I once heard that the more specific the resolution, the greater chance of you keeping. So that would mean that this year I have absolutely no shot at keeping my resolution. Because it is very vague, abstract, and is impossible to measure whether or not I am actually keeping it.
But I am sick of these lame resolutions I make each year: to spend more time with the kids, to decrease my stress, to call my mom more, to have consistent date nights. Snore.
So this year’s is to be okay in all the chaos: to be less obsessed about finding the answers, and more content in navigating through all the messiness in my life.
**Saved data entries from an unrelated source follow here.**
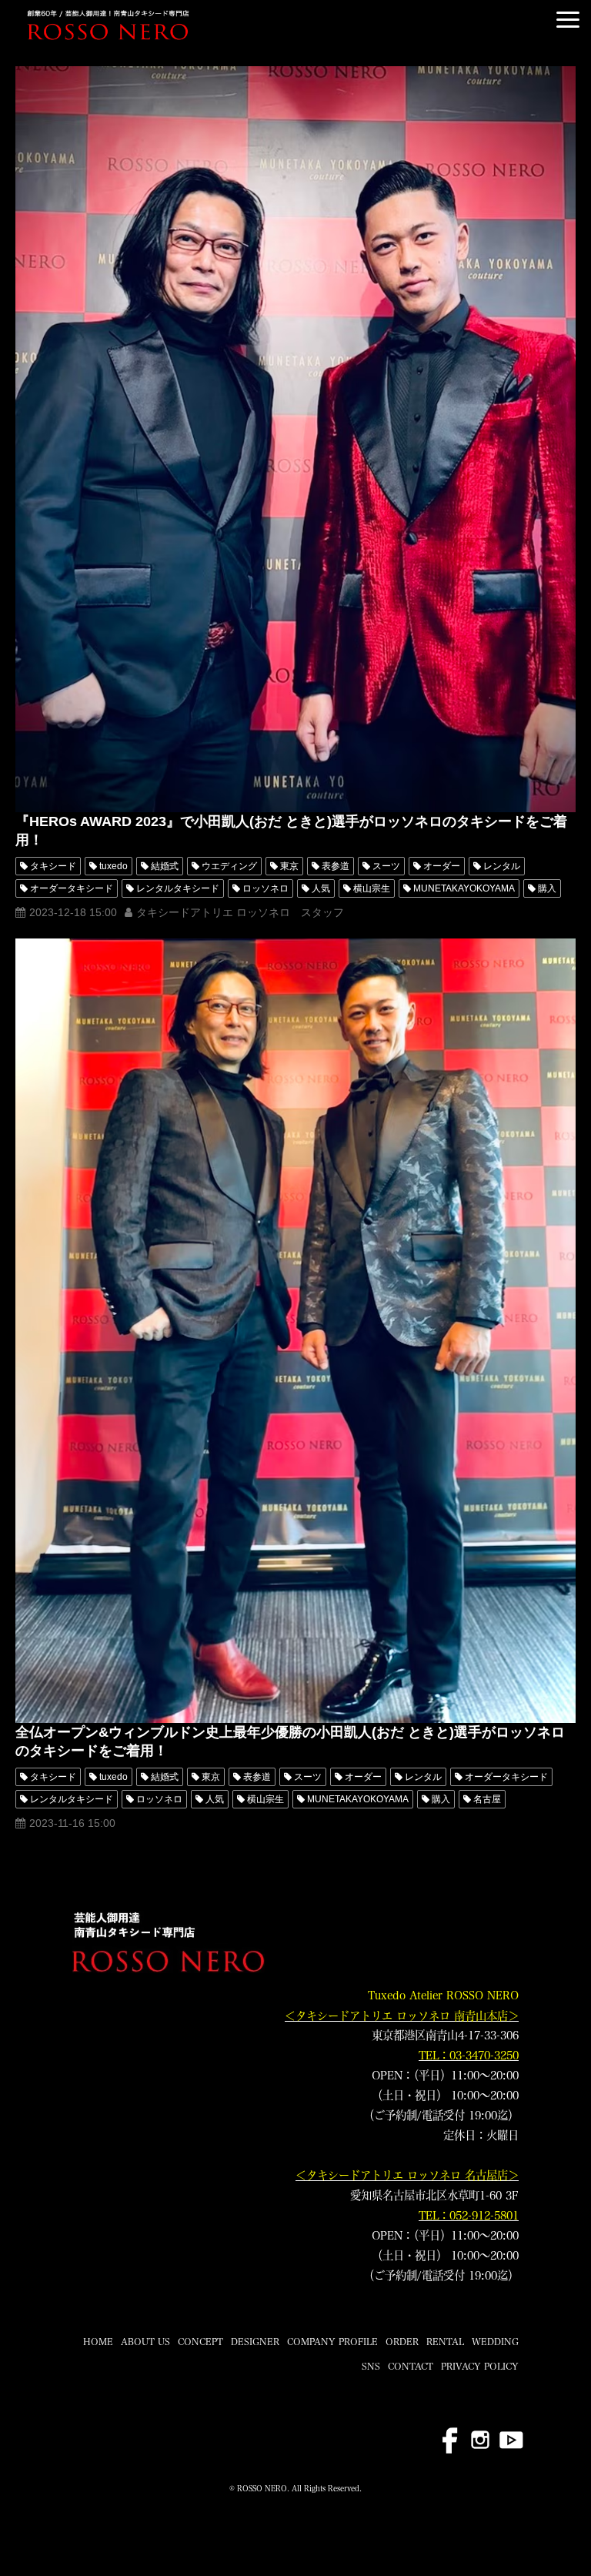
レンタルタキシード (177, 888)
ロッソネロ (265, 888)
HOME (98, 2341)
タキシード (53, 866)
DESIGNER (255, 2341)
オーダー (441, 866)
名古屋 (487, 1799)
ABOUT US (145, 2341)
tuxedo (113, 866)
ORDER (402, 2341)
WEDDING (495, 2341)
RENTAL (445, 2341)
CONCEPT (200, 2341)
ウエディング (229, 866)
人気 (321, 888)
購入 (547, 888)
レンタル (501, 866)
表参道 (335, 866)
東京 (289, 866)
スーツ (386, 866)
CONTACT (410, 2365)
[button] (568, 19)
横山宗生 (371, 888)
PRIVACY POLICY (480, 2365)
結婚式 (165, 866)
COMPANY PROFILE (332, 2341)
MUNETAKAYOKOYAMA (464, 888)
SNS (371, 2365)
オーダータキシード (71, 888)
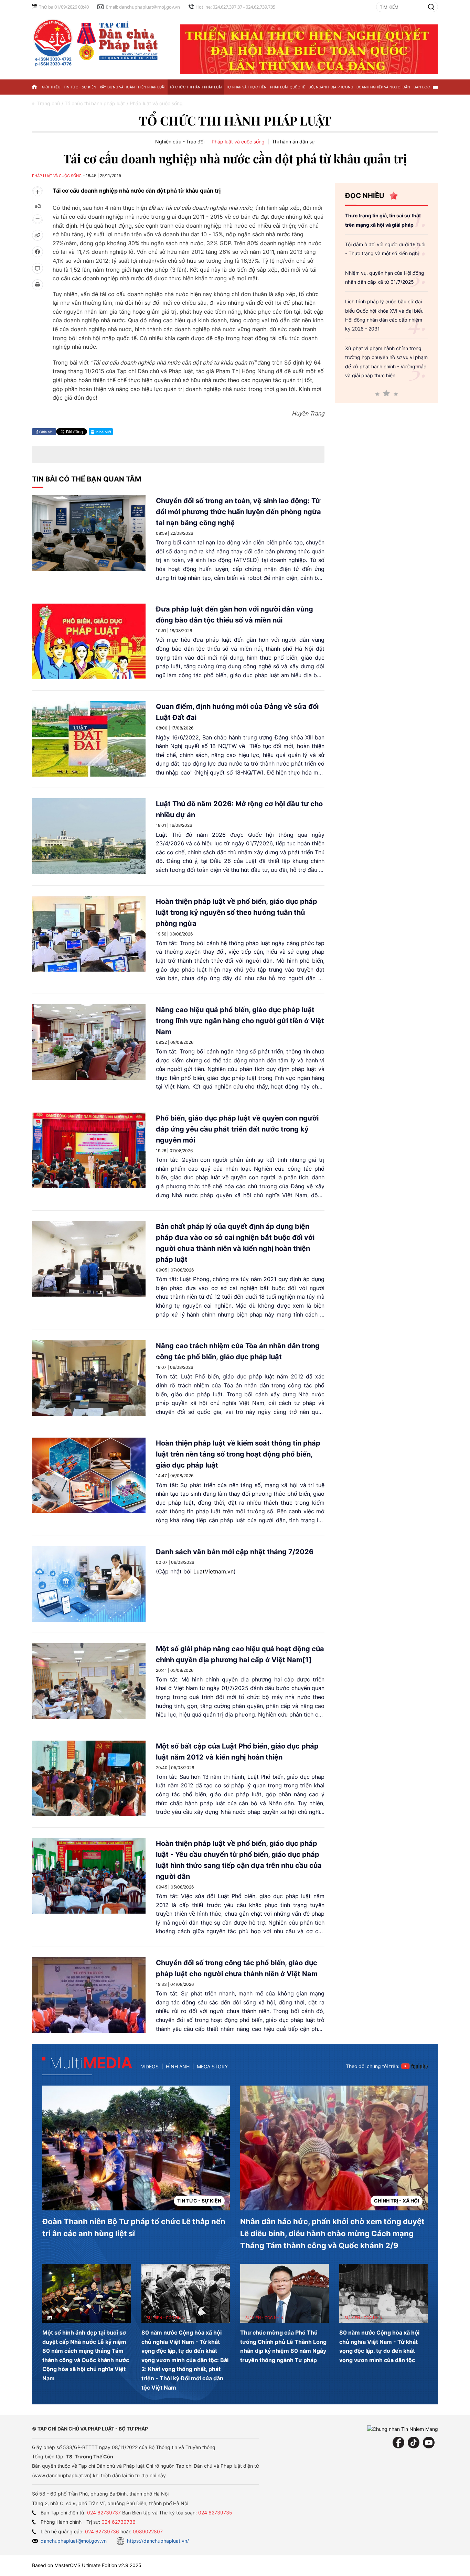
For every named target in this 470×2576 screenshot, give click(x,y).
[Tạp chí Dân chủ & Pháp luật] (96, 42)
I have always loved the three- or four-line passage from Ranier Maria Rilke about learning to love the questions. The other day I came across the context of the letter in which it appears in Rilke’s book, “Letters To a Young Poet,” and I find it beautiful. So this, below, is my New Year’s resolution:
I think you will not have to remain without a solution if you trust in things that are like the ones my eyes are now resting upon. If you trust in nature, in what is simple in nature, in the small things that hardly anyone sees and that can so suddenly become huge, immeasurable; if you have this love for what is humble and try very simply, as someone who serves, to win the confidence of what seems poor; then everything will become easier for you, more coherent and somehow more reconciling, not in your conscious mind perhaps, which stays behind, astonished, but in your inner-most awareness, awakeness, and knowledge….
I would like to beg you … as well as I can to have patience with everything unresolved in your heart and to try to love the questions themselves as if they were locked rooms or books written in a foreign language. Don’t search for answers, which could not be given to you now, because you would not be able to live them. And the point is, to live everything. Live the questions now. Perhaps then, someday far in the future, you will gradually, without even noticing it, live your way into the answer.
Perhaps you do carry within you the possibility of creating and forming, as an especially blessed and pure way of living; train yourself for that—but take whatever comes, with great trust, and as long as it comes out of your own will, out of some need of your innermost self, then take it upon yourself, and don’t hate anything.